The Event originated in the mid 1980s as the Herron Park Horse Trials, a small competition with mostly local riders. In 2002, The Event moved to Rebecca Farm and has grown into one of the largest eventing competitions west of the Mississippi.

This year’s event has turned out to be a throwback to the originals— fewer crowds and less pomp — as only 230 competitors will be in attendance and a bare bones staff will be on hand to manage the event.

The United States Equestrian Federation (USEF), which sanctions competitions like The Event at Rebecca Farm, has set up strict COVID regulations for competitions taking place this year. As a USEF sanctioned event, no spectators are allowed on site this year, entrant numbers are limited and since no international qualifying events in the region have been held this year, there will be no international divisions.

During the spring, when the novel coronavirus closed much of the nation, all horse sports in the U.S. were shut down through the end of May. Broussard said it was a day-by-day wait to find out whether she would be able to go forward with The Event.

Since June, a few eventing competitions have been held on the east coast and in California, but The Event at Rebecca Farm will be the first competition in the northwest —or Area VII, per the United States Eventing Association — which comprises Washington, Oregon, Idaho and Montana.

“Our courses this year are slightly softer, a little easier than we’ve done in years past,” said Broussard. “Simply because it’s the first event — usually in a competitive season the spring events are fairly soft and in summer they crack down on you.”

For safety, when competitors, officials and volunteers enter the property each day, they will under go temperature checks. All entrants will be monitored daily, masks will be required where six feet of social distancing cannot be observed and hand sanitizing stations will be prevalent on the grounds.

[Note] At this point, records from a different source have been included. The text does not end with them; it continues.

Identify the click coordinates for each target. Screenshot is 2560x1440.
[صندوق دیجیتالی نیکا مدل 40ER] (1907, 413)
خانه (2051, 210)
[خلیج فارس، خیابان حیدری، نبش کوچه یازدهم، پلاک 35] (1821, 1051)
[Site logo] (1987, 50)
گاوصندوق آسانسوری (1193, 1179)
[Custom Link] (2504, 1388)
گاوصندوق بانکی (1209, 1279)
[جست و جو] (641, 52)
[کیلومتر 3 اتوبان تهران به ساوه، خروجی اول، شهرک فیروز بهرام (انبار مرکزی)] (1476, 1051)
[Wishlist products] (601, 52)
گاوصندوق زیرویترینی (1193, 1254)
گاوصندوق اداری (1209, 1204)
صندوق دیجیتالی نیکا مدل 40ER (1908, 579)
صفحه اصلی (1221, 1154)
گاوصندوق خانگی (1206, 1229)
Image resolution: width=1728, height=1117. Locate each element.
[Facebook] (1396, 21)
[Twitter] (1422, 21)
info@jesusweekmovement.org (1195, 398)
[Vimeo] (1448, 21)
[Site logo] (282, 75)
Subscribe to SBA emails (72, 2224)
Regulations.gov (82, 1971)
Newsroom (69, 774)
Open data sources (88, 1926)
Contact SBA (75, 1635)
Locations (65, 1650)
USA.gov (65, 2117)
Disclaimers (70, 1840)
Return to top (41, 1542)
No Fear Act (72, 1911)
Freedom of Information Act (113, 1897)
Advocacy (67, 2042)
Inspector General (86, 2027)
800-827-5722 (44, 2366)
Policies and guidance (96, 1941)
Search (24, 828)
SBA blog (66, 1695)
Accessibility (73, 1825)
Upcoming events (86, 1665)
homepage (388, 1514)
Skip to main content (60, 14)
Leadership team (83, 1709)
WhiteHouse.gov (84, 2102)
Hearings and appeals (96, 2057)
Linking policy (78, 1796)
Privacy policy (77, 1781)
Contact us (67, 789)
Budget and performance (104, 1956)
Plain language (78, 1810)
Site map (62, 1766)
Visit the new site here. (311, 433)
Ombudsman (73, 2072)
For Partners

There will be limited people onsite altogether, as only about three-quarters of the usual number of volunteers are needed this year and only a third of the officials.

Stabling has also been altered to allow for empty stalls to separate groups.  As another precaution, competitors were not allowed to arrive in Kalispell early this year, which accounted for the almost eerily quiet scene at Rebecca Farm on Monday.

“There’s not a lot of horses, and not a lot of hoopla this year,” said Broussard.

Come start-of-competition on Friday, however, and Broussard expects things to feel more like normal.

On Friday, July 24, The Event will kick off with dressage. Saturday and Sunday will feature both show jumping and cross-country.

The biggest change Broussard expects to feel over the weekend is the lack of crowds in attendance.

“Having the spectators definitely heightens the energy, but with less people it’s not as nerve wracking, and I think competitors will feel that too,” said Broussard. “But, we’re really going to miss all of that, the hustle and the bustle.”

Now that The Event is finally underway, Broussard is just glad she’s able to provide a way for riders to get back on their horses.

“People are just ready to go somewhere and ride,” Broussard said. “I think there’s going to be a lot of happy people here this weekend — there’s good weather and they’re at Rebecca Farm with their horse.”